►

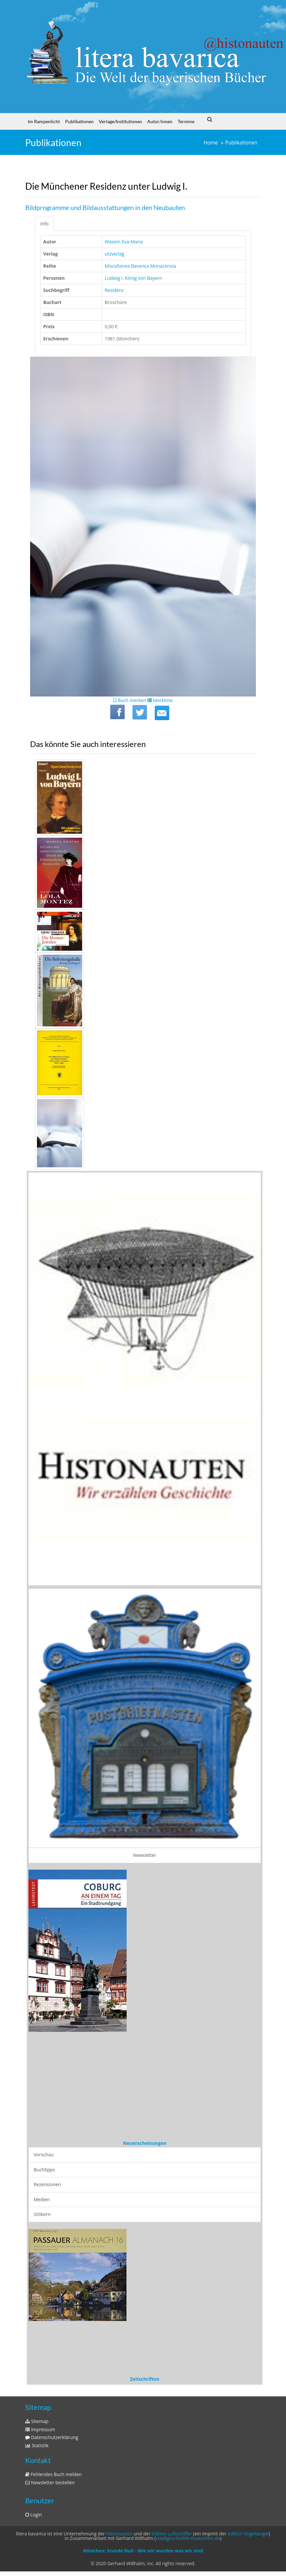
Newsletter (144, 1855)
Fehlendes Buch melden (53, 2474)
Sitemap (36, 2421)
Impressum (40, 2429)
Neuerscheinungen (144, 2143)
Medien (42, 2199)
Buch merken (129, 700)
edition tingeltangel (248, 2533)
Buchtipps (44, 2169)
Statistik (36, 2445)
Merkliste (160, 700)
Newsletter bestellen (50, 2482)
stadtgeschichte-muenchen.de (188, 2538)
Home (211, 142)
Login (33, 2514)
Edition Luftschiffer (172, 2533)
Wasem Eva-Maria (124, 242)
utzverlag (114, 254)
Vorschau (44, 2154)
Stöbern (42, 2214)
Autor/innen (159, 121)
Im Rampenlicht (44, 121)
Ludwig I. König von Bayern (133, 278)
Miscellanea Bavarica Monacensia (140, 266)
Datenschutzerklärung (51, 2437)
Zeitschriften (144, 2379)
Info (44, 223)
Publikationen (79, 121)
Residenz (114, 290)
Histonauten (119, 2533)
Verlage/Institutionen (120, 121)
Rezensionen (47, 2184)
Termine (186, 121)
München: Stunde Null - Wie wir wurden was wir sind (143, 2550)
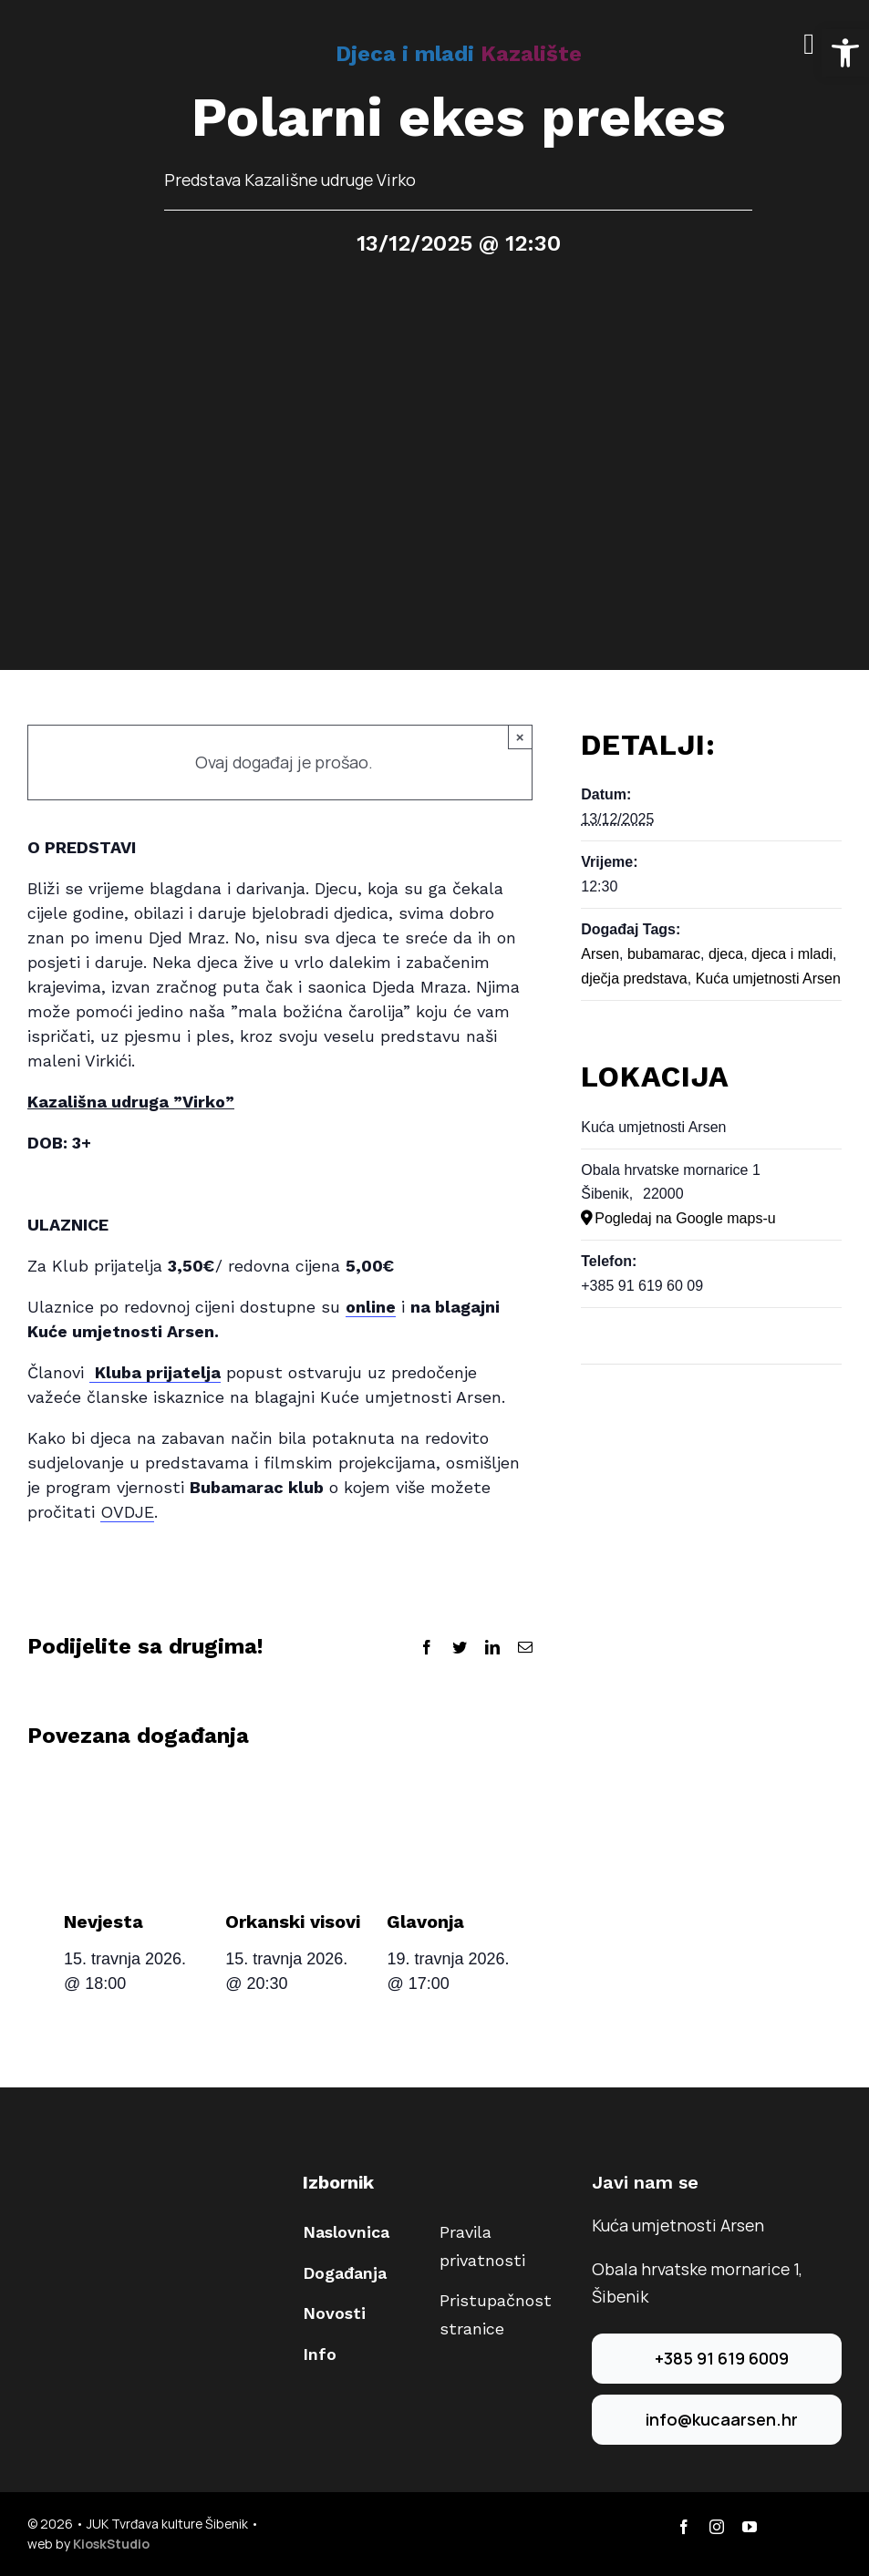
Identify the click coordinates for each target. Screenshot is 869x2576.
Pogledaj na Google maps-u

◄

▶ Task to complete:
Copy out every one of the lines above without any changes, and leave out the pictures.

▶ Answer for this exercise:
Newsletter (144, 1855)
Fehlendes Buch melden (53, 2474)
Sitemap (36, 2421)
Impressum (40, 2429)
Neuerscheinungen (144, 2143)
Medien (42, 2199)
Buch merken (129, 700)
edition tingeltangel (248, 2533)
Buchtipps (44, 2169)
Statistik (36, 2445)
Merkliste (160, 700)
Newsletter bestellen (50, 2482)
stadtgeschichte-muenchen.de (188, 2538)
Home (211, 142)
Login (33, 2514)
Edition Luftschiffer (172, 2533)
Wasem Eva-Maria (124, 242)
utzverlag (114, 254)
Vorschau (44, 2154)
Stöbern (42, 2214)
Autor/innen (159, 121)
Im Rampenlicht (44, 121)
Ludwig I. König von Bayern (133, 278)
Miscellanea Bavarica Monacensia (140, 266)
Datenschutzerklärung (51, 2437)
Zeitschriften (144, 2379)
Info (44, 223)
Publikationen (79, 121)
Residenz (114, 290)
Histonauten (119, 2533)
Verlage/Institutionen (120, 121)
Rezensionen (47, 2184)
Termine (186, 121)
München: Stunde Null - Wie wir wurden was wir sind (143, 2550)
Identify the click coordinates for each target. Screenshot is 869x2576.
Pogledaj na Google maps-u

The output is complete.